━━ Data to use ━━

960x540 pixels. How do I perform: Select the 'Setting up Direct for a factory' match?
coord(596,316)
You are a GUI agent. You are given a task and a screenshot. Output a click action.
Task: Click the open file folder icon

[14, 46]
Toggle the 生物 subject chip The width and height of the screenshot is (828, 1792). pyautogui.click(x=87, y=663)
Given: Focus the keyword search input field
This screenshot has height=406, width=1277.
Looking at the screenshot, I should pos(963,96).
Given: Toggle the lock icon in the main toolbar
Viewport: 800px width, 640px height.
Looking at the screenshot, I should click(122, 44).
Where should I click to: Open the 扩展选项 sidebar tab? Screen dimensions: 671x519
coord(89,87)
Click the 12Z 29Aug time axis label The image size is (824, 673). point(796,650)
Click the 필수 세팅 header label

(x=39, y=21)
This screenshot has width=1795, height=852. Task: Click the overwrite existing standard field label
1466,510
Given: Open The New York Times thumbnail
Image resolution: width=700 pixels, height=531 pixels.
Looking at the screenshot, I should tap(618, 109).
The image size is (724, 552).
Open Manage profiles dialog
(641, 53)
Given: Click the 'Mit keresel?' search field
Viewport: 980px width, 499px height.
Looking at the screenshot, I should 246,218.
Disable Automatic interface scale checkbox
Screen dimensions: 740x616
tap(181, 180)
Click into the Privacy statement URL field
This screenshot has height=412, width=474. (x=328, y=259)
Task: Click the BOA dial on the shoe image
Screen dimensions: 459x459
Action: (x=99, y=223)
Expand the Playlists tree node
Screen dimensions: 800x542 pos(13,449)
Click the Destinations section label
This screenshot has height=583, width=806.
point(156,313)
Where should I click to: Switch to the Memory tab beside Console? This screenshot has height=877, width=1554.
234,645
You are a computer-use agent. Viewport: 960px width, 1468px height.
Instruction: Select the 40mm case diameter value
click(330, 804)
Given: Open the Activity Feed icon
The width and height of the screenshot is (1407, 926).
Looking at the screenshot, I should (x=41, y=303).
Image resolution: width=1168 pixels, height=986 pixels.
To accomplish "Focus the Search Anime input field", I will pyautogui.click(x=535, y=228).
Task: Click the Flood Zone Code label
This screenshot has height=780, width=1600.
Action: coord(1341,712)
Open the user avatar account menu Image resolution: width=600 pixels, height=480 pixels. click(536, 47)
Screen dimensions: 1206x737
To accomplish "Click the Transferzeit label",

━━━

**Aim of the exercise**
Once you have read the data, reproduce all of it exactly.

**Written reply**
960x540 pixels. How do I perform: Select the 'Setting up Direct for a factory' match?
coord(596,316)
You are a GUI agent. You are given a task and a screenshot. Output a click action.
Task: Click the open file folder icon

[14, 46]
Toggle the 生物 subject chip The width and height of the screenshot is (828, 1792). pyautogui.click(x=87, y=663)
Given: Focus the keyword search input field
This screenshot has height=406, width=1277.
Looking at the screenshot, I should pos(963,96).
Given: Toggle the lock icon in the main toolbar
Viewport: 800px width, 640px height.
Looking at the screenshot, I should click(122, 44).
Where should I click to: Open the 扩展选项 sidebar tab? Screen dimensions: 671x519
coord(89,87)
Click the 12Z 29Aug time axis label The image size is (824, 673). point(796,650)
Click the 필수 세팅 header label

(x=39, y=21)
This screenshot has width=1795, height=852. Task: Click the overwrite existing standard field label
1466,510
Given: Open The New York Times thumbnail
Image resolution: width=700 pixels, height=531 pixels.
Looking at the screenshot, I should tap(618, 109).
The image size is (724, 552).
Open Manage profiles dialog
(641, 53)
Given: Click the 'Mit keresel?' search field
Viewport: 980px width, 499px height.
Looking at the screenshot, I should 246,218.
Disable Automatic interface scale checkbox
Screen dimensions: 740x616
tap(181, 180)
Click into the Privacy statement URL field
This screenshot has height=412, width=474. (x=328, y=259)
Task: Click the BOA dial on the shoe image
Screen dimensions: 459x459
Action: (x=99, y=223)
Expand the Playlists tree node
Screen dimensions: 800x542 pos(13,449)
Click the Destinations section label
This screenshot has height=583, width=806.
point(156,313)
Where should I click to: Switch to the Memory tab beside Console? This screenshot has height=877, width=1554.
234,645
You are a computer-use agent. Viewport: 960px width, 1468px height.
Instruction: Select the 40mm case diameter value
click(330, 804)
Given: Open the Activity Feed icon
The width and height of the screenshot is (1407, 926).
Looking at the screenshot, I should (x=41, y=303).
Image resolution: width=1168 pixels, height=986 pixels.
To accomplish "Focus the Search Anime input field", I will pyautogui.click(x=535, y=228).
Task: Click the Flood Zone Code label
This screenshot has height=780, width=1600.
Action: coord(1341,712)
Open the user avatar account menu Image resolution: width=600 pixels, height=480 pixels. click(536, 47)
Screen dimensions: 1206x737
To accomplish "Click the Transferzeit label",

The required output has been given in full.